The Longshore Caucus did a terrific job of moving the Division forward at its meeting in early April. Delegates representing every longshore, clerk and walking boss local on the Coast stayed focused and on course with the strategy set out in our 2003 Caucus aimed at putting ourselves in a strong position before entering into the 2008 contract negotiations.
That caucus, coming just a few months after the ratification of our hard-fought 2002 contract victory, set the priorities and goals of our preparations for 2008, established a committee structure to deal with the key issues confronting us and devised a budget to allow us to follow through on our plans. The delegates this time continued to develop the program of not only building our traditional “inside game”—strengthening the rank and file’s knowledge and solidarity and using arbitrations and day-to-day contract enforcement to be better positioned for bargaining—but also inventing our non-traditional “outside game”— using political and legislative action to protect our union rights during this period when there is an antiworker majority in Congress, furthering our local, national and international union solidarity work, expanding our community involvement and designing new ways to get our work out to the public and the media.
Committees at work
The Education Committee has been organizing seminars for scores of local officers and rank and file activists, arming them with knowledge and growing a new generation of ILWU leaders. They have gone back to their locals inspired to spread that knowledge of their union to their brothers and sisters, multiplying the number and power of activated members on the docks.
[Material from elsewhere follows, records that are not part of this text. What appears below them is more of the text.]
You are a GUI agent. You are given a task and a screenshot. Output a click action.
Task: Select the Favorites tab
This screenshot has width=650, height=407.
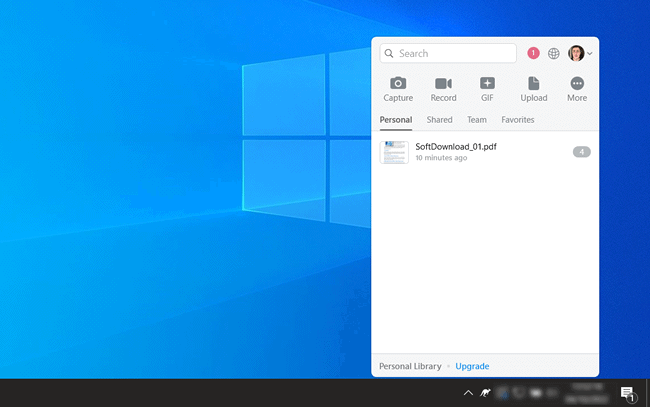pyautogui.click(x=517, y=120)
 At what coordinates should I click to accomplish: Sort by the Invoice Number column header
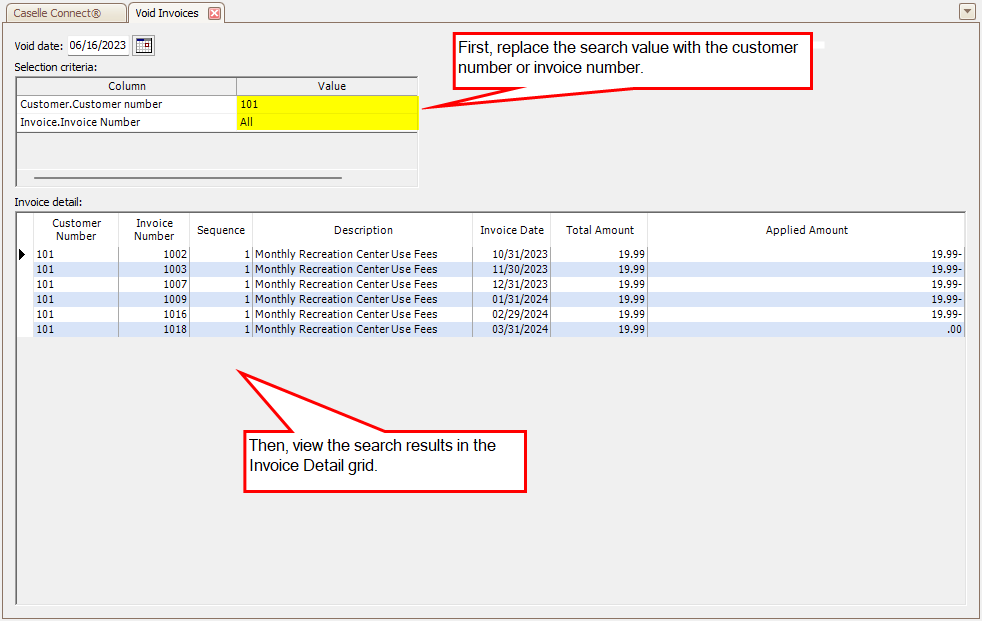coord(154,229)
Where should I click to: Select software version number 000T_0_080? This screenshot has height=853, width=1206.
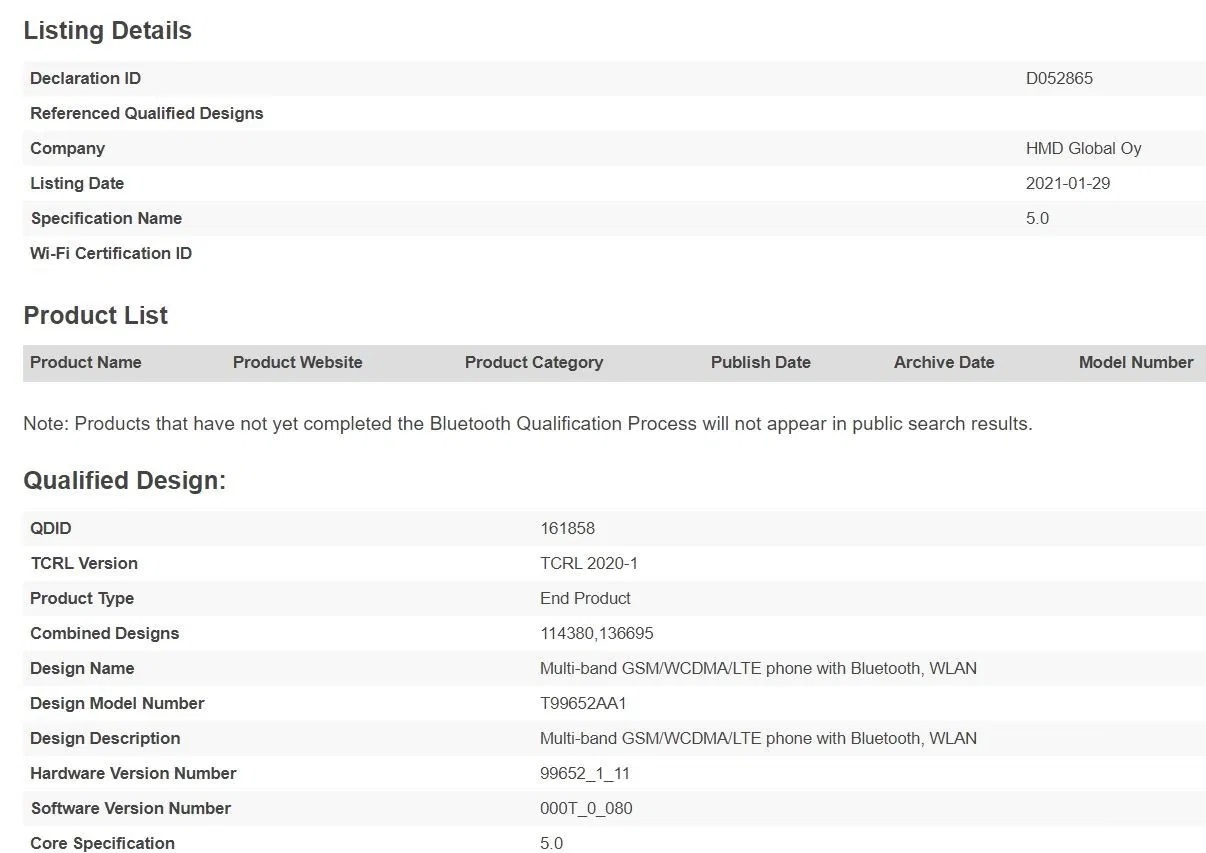[585, 809]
Among the educational plans for the future is a seminar on the importance and fragile nature of our top-notch health coverage. It will be brought to each of the four areas of the Coast so that all members will have the opportunity to attend and learn about the issue most vital to our families, and one that has traditionally been the bottom line of all our contract bargaining.
The Clerks Technology committee has been aggressively defending the most threatened ILWU jurisdiction on the waterfront—the work of marine clerks documenting the flow of cargo across West Coast docks. The committee, working closely with the Longshore Division’s top officers, has been strategically using the language we negotiated in the 2002 contract to protect every job we can. This is where the employers—and the Bush administration under the guise of Homeland Security—are looking for the weak link in our jurisdiction chain. But they won’t find it here.
The Caucus also continued to approve and improve our new “outside game,” building ILWU power and influence outside the negotiating room. Our Legislative Action Committee, in conjunction with the union’s Washington, D.C. lobbying office, continues to defend us against some of the boldest rightwing attacks imaginable. And it has also built bridges to Congressional members that strengthens ILWU access and credibility. Our political action work and the energy and organizing skills of ILWU members volunteering in campaigns in other states has won, if not the national election, many statewide and local races and gained for our union almost legendary stature in the U.S. labor movement.
Building community ties
The solidarity the ILWU has shown with the grocery workers and other unions in contract fights, and in the numerous community volunteer and charity efforts, is not only the right thing to do, but also a great way to build good relations in the local communities whose support we will need in the long run. Combined with the work our Public Relations committee is doing to train rank and filers to be ILWU spokespersons to both the media and other labor and community groups, and its work setting up the latest in web-based organizing, the ILWU will be better able to get its side of the story out despite the corporate media’s attempts to silence us.
Democracy, leadership, accountability, unity
Even the way we are going about making these preparations for the 2008 negotiations is preparing us for them. The committee structure the Caucus has devised not only allows for focused and efficient work, having committees for all the various aspects of the Division’s concerns brings many people into the process. This ensures representation and democracy, but also input from every corner of the Coast, every area, small or large port, so the best proposals are fashioned on the front end, all interests are considered and balanced from the start.
The committee structure, with its many openings dealing with so many different parts of the union’s activities, gives many rank and filers with different interests an opportunity to get involved in the life of their union. And that’s all many people need—a chance to show what they can do, especially about something that matters. And in that process, again, the union builds leadership for its future.
Overseeing this all on a day-to-day basis is the Longshore Division’s Coast Committee, composed of myself, International Vice President Bob McEllrath and Coast Committeemen Ray Ortiz Jr. and Joe Wenzl. Together we make sure there is accountability and unity in direction. But this much work and this much responsibility can only be carried by many shoulders.
Get involved
So I appeal to every ILWU member that if you understand that your union is the source of the good living you and your family enjoy, that it is that source for all your co-workers and that it fights so all workers might have that too, please contact your local officers and ask how you can get involved. Your job, your health care and your pension are not assured if the union isn’t strong enough to defend them.
The 2002 bargaining—with the employers’ devious machinations and Bush’s heavy-handed intervention— was one of the greatest challenges the ILWU has faced since its inception in 1934. The 2008 negotiations threaten to be even more challenging. That is why we are preparing so thoroughly now. Never again will we be caught unready for what the employers and the government come at us with. ◆
Caucus delegates line up to hit the mic and debate proposals.